In both cases, you write the actual content using AsciiDoctor syntax (reference, cheatsheet). Note that some Markdown can be used via an extension of AsciiDoctor syntax, and we prefer that over the "normal" AsciiDoctor syntax wherever it can be utilized.

To create and edit the content in spreadsheets, collaborators are free to use whatever tool they like, as long as the content is finally in a CSV or LibreOffice .fods format with the columns mentioned below and included into this "authoritative" repository fairdirect/foodrescue-content.

The columns to use in a spreadsheet file: You can use file content-topics-csv/template.ods to start a new spreadsheet file with food rescue content. It already contains the necessary columns as documented below.

  • ID. A continuous number, unique inside your spreadsheet file. Used for tracing back content errors from the database to their source documents.

  • Text. The actual content of your food rescue topics, using AsciiDoctor syntax. Note that only this column allows to use the AsciiDoctor markup language, all other columns have to be plain text.

  • Text type. Possible values are mentioned in the documentation of content sections. As of 2020-06-29, the possible values are:

    • risks
    • assessment
    • symptoms
    • post_spoilage
    • donation_options
    • edible_parts
    • residual_food
    • unliked_food
    • pantry_storage
    • refrigerator_storage
    • freezer_storage
    • other_storage
    • commercial_storage
    • preservation
    • preparation
    • reuse_and_recycling
    • production_waste
    • packaging_waste
  • Categories. The Open Food Facts categories to show this topic for, as a multiline field with one category name per line. Use the full category names, not the Open Food Facts tag version of the category names.

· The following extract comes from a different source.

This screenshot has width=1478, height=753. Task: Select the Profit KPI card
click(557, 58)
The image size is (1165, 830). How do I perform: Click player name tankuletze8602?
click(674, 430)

  • Author. Firstname and lastname of who wrote this topic.

  • Date added. An ISO 8601 date.

  • Version date. An ISO 8601 date.

AsciiDoctor format restrictions: Due to the conversion step from DocBook to HTML done just before rendering with own XQuery transformations, at this time not the full syntax of AsciiDoctor is supported. Any unsupported syntax simply results in DocBook tags that will be ignored (not ignoring their content, though). At the current time, the DocBook conversion can handle the following elememts, so all AsciiDoctor syntax equivalent to these is evaluated, and all other AsciiDoctor syntax is effectively ignored:

  • title
  • simpara
  • itemizedlist
  • listitem
  • TODO: Complete this list. It should eventually contain all DocBook elements generated from AsciiDoc by the typical conversion process.

Content authoring tips:

  • Alle Angaben sollten auf Literatur-Referenzen beruhen, damit die Informationen nachprüfbar sind und vertrauenswürdig wirken (und wir nicht irgendwelche Probleme mit Haftungsdingen haben wenn sich jemand mal eine Lebensmittelvergiftung holt …).

  • To enter a forced linebreak in a LibreOffice spreadsheet, press Ctrl + Return.

  • Obviously, do not copy from copyrighted material, and when copying from open content material provide proper attribution (via literature references).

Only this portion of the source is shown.